**Task item**:
Copy out the lines beginning with the one that contains "You are a GUI" and ending with the last line below, exactly as they stand. Pictures are not copied.

Segment Start: Source records

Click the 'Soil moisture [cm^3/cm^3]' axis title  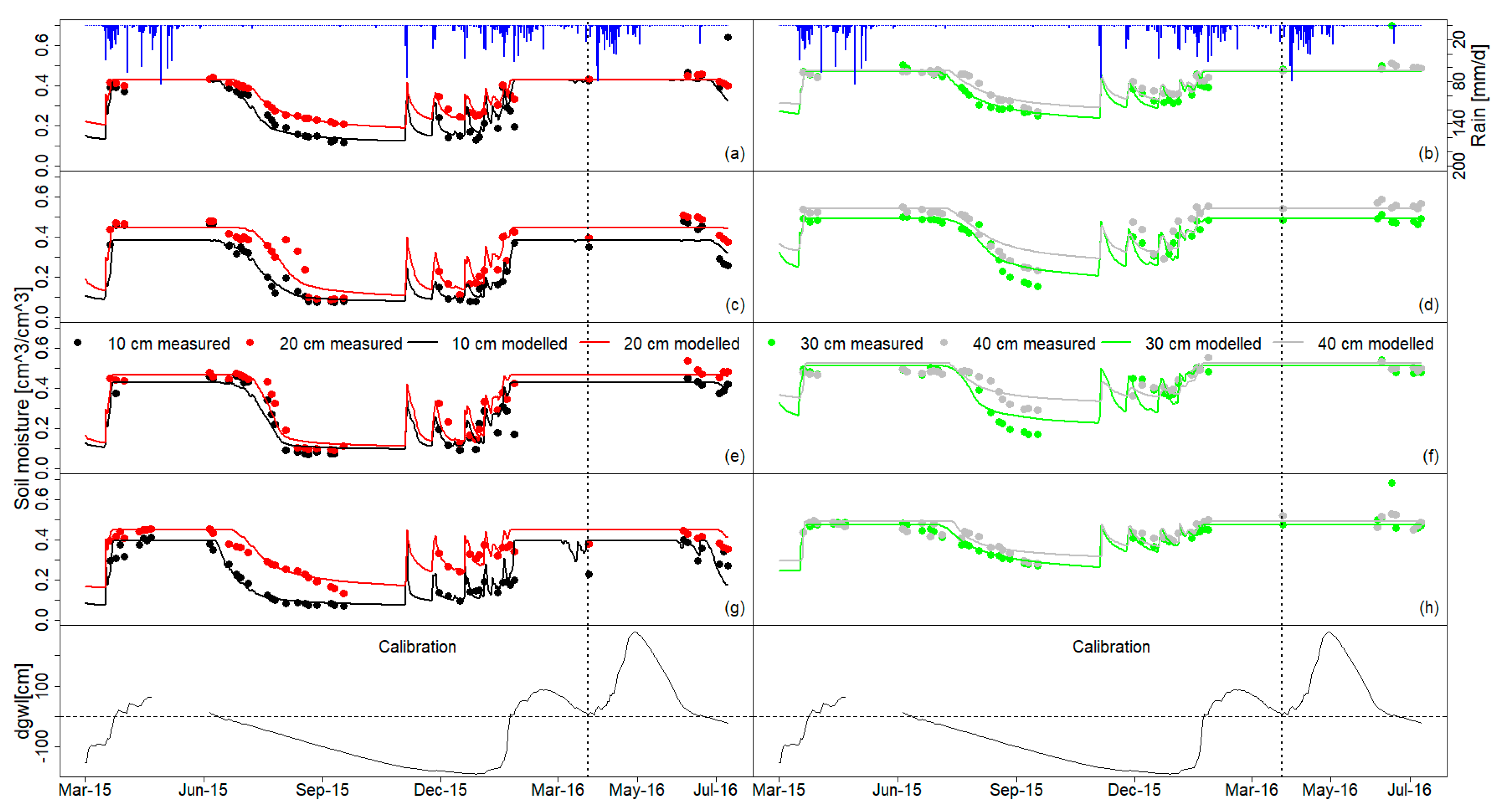click(x=22, y=398)
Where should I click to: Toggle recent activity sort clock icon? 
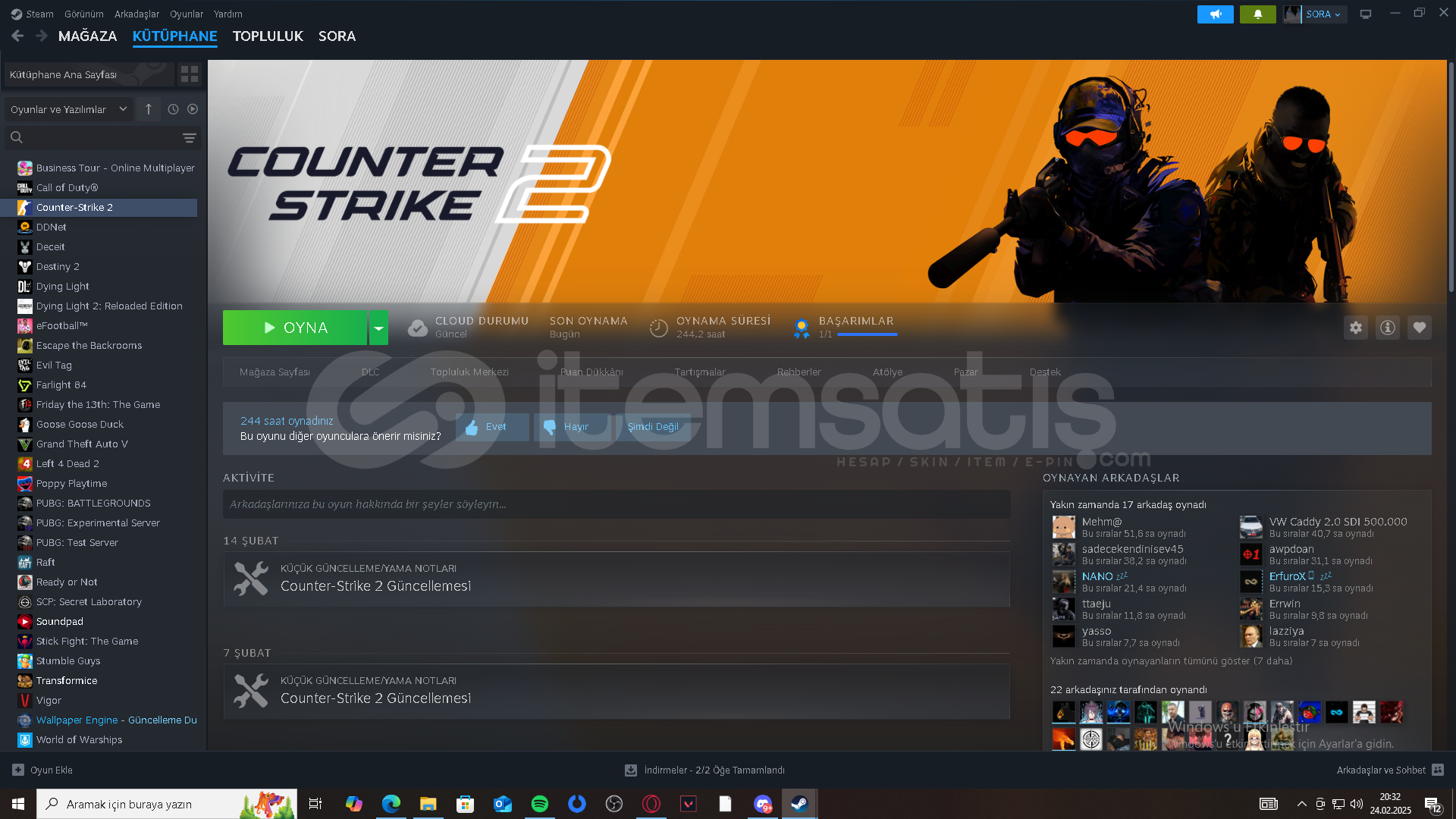coord(173,109)
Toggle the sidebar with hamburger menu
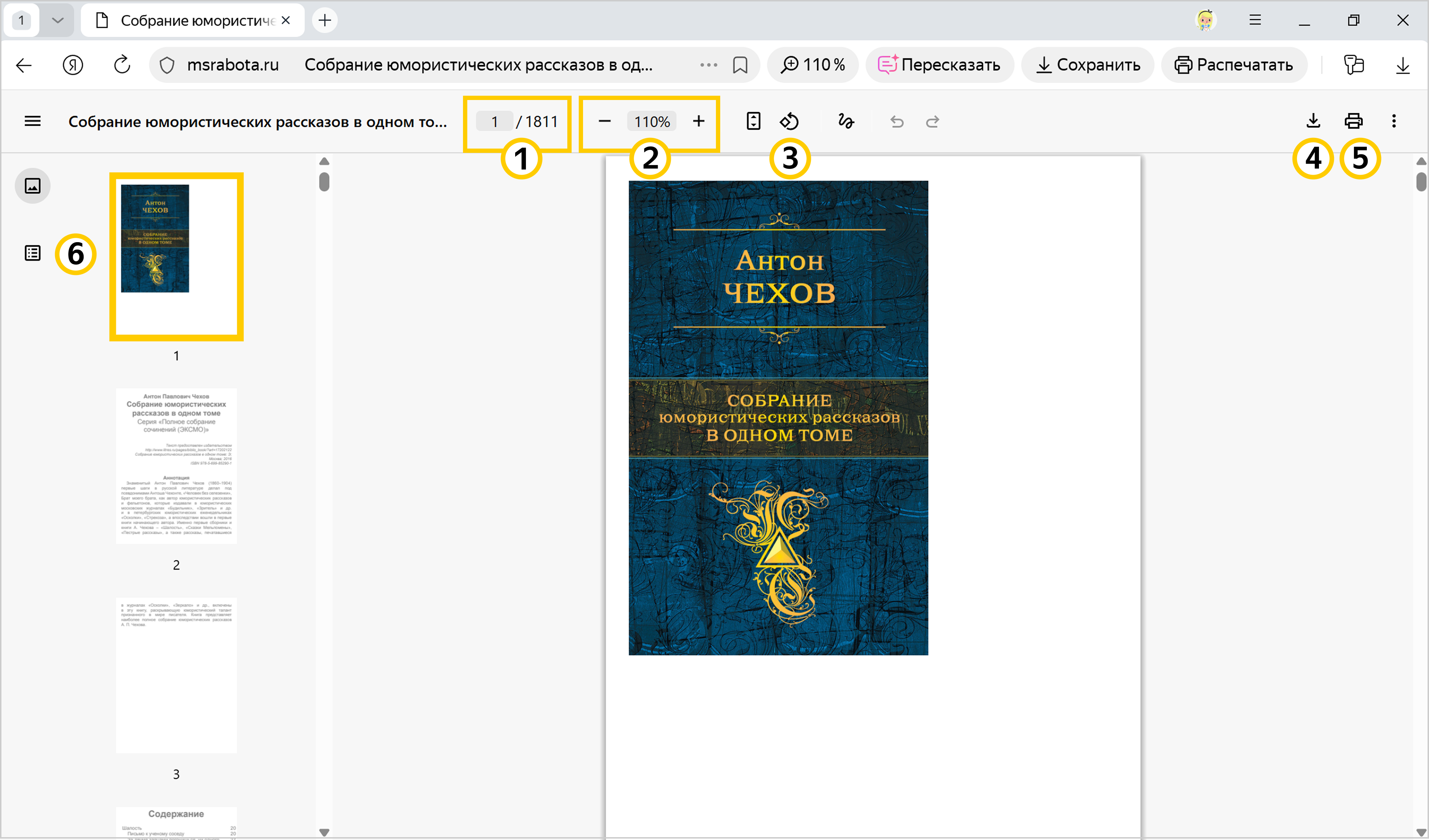The width and height of the screenshot is (1429, 840). (32, 121)
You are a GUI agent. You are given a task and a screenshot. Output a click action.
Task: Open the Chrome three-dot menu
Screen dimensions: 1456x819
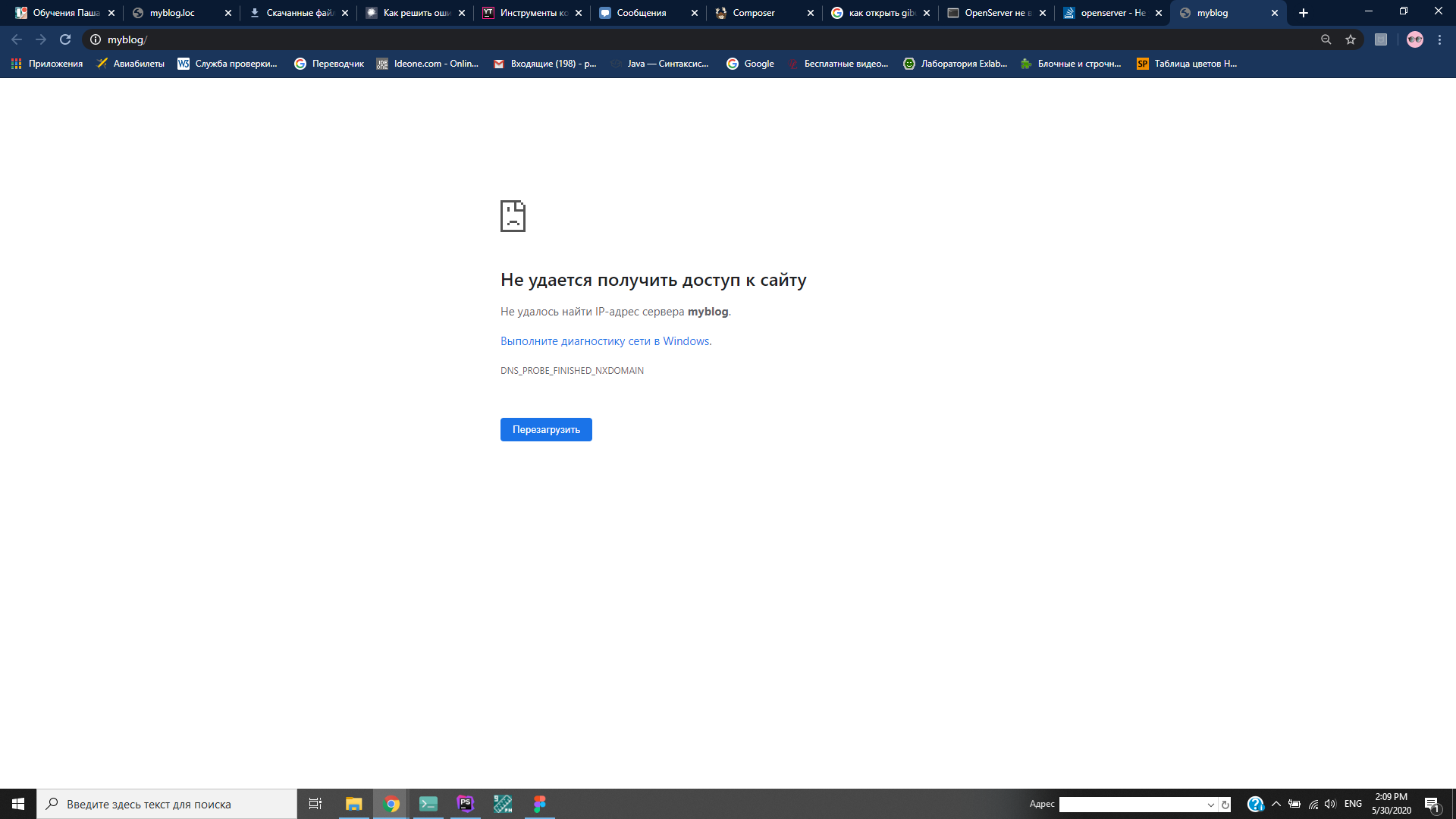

Segment End: Source records

**Reply to the exercise**:
You are a GUI agent. You are given a task and a screenshot. Output a click action.
Task: Open the Chrome three-dot menu
Screen dimensions: 1456x819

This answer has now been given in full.